Large frame. Relaxed geometry. Upright riding position. It could make a very worthy tourer. Iconic name from the MTB past as well. Didn't the later Horses have an odd sort of A frame?


----------



## raleighnut (2 Feb 2018)

Hugh Manatee said:


> Large frame. Relaxed geometry. Upright riding position. It could make a very worthy tourer. Iconic name from the MTB past as well. Didn't the later Horses have an odd sort of A frame?


Or a good 'hack' bike.


----------



## SkipdiverJohn (2 Feb 2018)

Hugh Manatee said:


> Large frame. Relaxed geometry. Upright riding position. It could make a very worthy tourer. Iconic name from the MTB past as well. Didn't the later Horses have an odd sort of A frame?



I'd be very happy if someone had given me that! Looks like it could make a nice tidy and useful bike without much expense or effort. Any reasonable quality 1980's and 1990's fully rigid bikes are always worth saving if they can be repaired and made useable for a modest outlay. The frames are sturdy and have sensible geometry, plus there are no suspension parts to wear out. Most of my bikes date from this era and don't have any stupid and useless modern "improvements" like sealed press-fit BB's and stems that need spacers to adjust them. These are simple, easy to fix, cheap to run bikes that will just keep going.


----------



## Rebuild1961 (2 Feb 2018)

SkipdiverJohn said:


> I'd be very happy if someone had given me that! Looks like it could make a nice tidy and useful bike without much expense or effort. Any reasonable quality 1980's and 1990's fully rigid bikes are always worth saving if they can be repaired and made useable for a modest outlay. The frames are sturdy and have sensible geometry, plus there are no suspension parts to wear out. Most of my bikes date from this era and don't have any stupid and useless modern "improvements" like sealed press-fit BB's and stems that need spacers to adjust them. These are simple, easy to fix, cheap to run bikes that will just keep going.
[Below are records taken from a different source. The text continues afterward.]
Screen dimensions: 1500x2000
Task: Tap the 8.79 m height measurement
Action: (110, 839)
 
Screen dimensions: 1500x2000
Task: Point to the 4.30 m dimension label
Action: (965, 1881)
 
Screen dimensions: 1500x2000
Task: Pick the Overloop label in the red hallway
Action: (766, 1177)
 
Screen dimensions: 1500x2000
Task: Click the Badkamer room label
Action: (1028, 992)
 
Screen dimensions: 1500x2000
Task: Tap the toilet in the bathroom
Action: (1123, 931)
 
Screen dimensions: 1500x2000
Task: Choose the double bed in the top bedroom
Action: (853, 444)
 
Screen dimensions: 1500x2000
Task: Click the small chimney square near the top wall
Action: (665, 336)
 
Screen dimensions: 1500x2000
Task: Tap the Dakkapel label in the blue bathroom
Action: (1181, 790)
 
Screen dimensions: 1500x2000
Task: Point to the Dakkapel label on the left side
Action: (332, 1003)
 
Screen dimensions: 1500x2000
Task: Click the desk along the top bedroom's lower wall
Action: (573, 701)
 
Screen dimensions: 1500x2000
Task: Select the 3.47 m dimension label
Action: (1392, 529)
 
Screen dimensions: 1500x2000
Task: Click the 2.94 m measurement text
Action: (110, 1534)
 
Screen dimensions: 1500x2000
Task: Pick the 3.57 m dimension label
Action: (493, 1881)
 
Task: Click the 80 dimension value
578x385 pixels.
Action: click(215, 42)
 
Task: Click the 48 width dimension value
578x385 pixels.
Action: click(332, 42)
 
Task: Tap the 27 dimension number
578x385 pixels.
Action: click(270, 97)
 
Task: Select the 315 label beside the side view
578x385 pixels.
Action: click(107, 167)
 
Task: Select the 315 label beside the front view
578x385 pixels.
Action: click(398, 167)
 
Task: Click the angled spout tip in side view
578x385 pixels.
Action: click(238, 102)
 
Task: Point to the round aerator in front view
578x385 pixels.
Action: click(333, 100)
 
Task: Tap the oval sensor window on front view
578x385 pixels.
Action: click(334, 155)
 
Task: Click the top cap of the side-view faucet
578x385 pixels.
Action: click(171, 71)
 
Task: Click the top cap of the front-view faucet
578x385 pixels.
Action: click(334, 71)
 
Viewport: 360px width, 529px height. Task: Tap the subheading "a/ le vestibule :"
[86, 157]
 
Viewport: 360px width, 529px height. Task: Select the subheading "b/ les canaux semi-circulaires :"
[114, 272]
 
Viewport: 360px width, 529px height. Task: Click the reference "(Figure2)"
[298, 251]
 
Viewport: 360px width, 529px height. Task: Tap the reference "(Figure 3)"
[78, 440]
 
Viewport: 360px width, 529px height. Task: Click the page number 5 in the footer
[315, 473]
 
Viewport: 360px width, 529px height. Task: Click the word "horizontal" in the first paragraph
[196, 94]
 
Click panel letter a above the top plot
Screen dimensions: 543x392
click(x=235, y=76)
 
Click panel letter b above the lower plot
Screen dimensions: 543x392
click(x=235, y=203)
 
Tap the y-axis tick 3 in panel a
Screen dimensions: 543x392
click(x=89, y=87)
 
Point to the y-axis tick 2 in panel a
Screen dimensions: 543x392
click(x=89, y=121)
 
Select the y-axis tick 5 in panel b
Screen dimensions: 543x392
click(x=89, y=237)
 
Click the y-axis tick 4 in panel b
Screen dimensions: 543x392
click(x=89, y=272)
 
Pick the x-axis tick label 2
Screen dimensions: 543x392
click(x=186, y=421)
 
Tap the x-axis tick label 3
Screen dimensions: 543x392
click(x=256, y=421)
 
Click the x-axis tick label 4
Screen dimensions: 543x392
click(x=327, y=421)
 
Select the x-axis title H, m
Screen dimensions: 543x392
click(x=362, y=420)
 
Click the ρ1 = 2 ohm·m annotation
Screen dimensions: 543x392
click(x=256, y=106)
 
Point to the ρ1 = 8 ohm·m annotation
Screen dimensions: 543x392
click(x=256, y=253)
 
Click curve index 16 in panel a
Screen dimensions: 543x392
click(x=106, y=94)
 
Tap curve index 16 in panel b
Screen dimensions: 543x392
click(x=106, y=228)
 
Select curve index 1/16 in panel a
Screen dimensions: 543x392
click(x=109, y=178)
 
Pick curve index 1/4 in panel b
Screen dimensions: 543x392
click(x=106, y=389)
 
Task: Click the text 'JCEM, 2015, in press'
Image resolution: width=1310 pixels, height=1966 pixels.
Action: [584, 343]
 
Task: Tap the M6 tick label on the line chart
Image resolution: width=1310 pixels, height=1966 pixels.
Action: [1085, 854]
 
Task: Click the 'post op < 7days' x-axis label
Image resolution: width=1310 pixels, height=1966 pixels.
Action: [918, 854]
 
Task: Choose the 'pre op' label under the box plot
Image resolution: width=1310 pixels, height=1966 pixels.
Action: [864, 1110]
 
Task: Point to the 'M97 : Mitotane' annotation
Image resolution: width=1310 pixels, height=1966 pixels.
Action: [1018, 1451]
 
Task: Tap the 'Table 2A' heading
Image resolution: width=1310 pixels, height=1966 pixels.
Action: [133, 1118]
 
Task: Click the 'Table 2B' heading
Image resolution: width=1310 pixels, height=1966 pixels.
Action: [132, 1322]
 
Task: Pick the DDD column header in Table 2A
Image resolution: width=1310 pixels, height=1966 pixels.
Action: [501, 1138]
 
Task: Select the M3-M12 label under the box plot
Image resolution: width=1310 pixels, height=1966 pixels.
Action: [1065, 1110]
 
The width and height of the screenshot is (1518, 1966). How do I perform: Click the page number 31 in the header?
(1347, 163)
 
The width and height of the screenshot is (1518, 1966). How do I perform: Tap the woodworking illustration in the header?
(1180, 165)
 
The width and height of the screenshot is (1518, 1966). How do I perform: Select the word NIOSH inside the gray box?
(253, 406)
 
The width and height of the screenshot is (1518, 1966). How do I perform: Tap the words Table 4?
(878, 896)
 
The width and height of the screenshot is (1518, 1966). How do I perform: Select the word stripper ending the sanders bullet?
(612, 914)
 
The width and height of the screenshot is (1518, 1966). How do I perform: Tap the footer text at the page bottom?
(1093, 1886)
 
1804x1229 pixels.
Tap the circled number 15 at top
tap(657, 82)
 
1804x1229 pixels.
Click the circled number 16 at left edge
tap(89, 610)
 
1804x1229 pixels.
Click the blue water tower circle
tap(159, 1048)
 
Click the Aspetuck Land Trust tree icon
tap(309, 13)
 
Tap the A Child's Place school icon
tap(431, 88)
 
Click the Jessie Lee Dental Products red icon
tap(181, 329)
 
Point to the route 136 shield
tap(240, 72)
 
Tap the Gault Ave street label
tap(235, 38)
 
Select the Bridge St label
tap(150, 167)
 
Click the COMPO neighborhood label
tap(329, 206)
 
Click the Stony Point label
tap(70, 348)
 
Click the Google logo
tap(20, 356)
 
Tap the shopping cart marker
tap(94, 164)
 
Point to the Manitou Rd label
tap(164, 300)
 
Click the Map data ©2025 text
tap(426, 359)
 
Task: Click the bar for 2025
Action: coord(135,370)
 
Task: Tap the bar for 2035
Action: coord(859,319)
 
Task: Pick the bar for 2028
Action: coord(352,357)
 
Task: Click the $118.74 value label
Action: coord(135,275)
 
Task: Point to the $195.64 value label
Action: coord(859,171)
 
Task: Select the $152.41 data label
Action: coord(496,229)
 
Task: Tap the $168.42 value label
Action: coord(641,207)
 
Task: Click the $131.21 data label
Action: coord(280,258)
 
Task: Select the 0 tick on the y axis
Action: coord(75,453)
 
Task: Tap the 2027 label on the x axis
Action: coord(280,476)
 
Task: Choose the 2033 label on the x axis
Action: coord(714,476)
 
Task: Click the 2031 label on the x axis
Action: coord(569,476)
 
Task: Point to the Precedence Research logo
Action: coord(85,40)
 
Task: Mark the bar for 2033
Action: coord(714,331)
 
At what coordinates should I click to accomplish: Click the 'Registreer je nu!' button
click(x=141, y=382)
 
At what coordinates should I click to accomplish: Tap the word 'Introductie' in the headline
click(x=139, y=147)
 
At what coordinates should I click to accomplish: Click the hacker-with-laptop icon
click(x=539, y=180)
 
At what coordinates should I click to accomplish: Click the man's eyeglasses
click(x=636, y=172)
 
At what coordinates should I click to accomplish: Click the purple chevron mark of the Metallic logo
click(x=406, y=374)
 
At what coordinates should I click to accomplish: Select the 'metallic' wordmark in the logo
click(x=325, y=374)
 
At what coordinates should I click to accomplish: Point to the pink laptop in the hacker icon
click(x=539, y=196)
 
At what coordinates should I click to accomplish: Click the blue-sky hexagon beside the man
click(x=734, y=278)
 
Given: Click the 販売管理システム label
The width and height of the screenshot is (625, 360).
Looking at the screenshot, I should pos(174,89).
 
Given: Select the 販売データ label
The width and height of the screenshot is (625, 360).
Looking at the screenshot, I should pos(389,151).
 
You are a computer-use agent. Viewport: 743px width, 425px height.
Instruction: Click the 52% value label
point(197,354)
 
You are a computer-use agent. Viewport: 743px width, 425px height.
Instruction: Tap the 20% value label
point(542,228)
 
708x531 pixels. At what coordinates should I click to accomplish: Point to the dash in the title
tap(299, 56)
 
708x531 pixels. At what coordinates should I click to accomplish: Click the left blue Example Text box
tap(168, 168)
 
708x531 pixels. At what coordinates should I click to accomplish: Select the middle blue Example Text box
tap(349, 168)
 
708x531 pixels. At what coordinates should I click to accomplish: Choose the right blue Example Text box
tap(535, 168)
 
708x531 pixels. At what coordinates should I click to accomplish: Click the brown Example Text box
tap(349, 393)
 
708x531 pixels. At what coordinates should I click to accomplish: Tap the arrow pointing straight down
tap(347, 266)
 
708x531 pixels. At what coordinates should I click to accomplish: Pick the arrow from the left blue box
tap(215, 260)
I do have a question. When I took apart the rear hub there a two thin washers that I can't remember where these go,(pic included) in not sure if these go on after the bearings or the go onto the lock ring.


----------



## Drago (2 Feb 2018)

Cheap and cheerful boat anchor - it may be from a hallowed brand of yore, but it's not exotic in any way. That said, it looks a step above the catalogue £99 BSO's, so if you can get it running safely again for less than £20 then its cheap, worthy and comfortable transport for someone. Eminently usable.


----------



## raleighnut (2 Feb 2018)

Rebuild1961 said:


> I do have a question. When I took apart the rear hub there a two thin washers that I can't remember where these go,(pic included) in not sure if these go on after the bearings or the go onto the lock ring.
> View attachment 394259


If that's a freewheel then good luck getting it back together again. Good news is a brand new 6/7 speed one is only a tenner ($15) approx.


----------



## Rebuild1961 (2 Feb 2018)

raleighnut said:


> If that's a freewheel then good luck getting it back together again. Good news is a brand new 6/7 speed one is only a tenner ($15) approx.


These bearings are for the axle not the freewheel. I forgot to mention this on the posting.


----------



## Rebuild1961 (2 Feb 2018)

Drago said:


> Cheap and cheerful boat anchor - it may be from a hallowed brand of yore, but it's not exotic in any way. That said, it looks a step above the catalogue £99 BSO's, so if you can get it running safely again for less than £20 then its cheap, worthy and comfortable transport for someone. Eminently usable.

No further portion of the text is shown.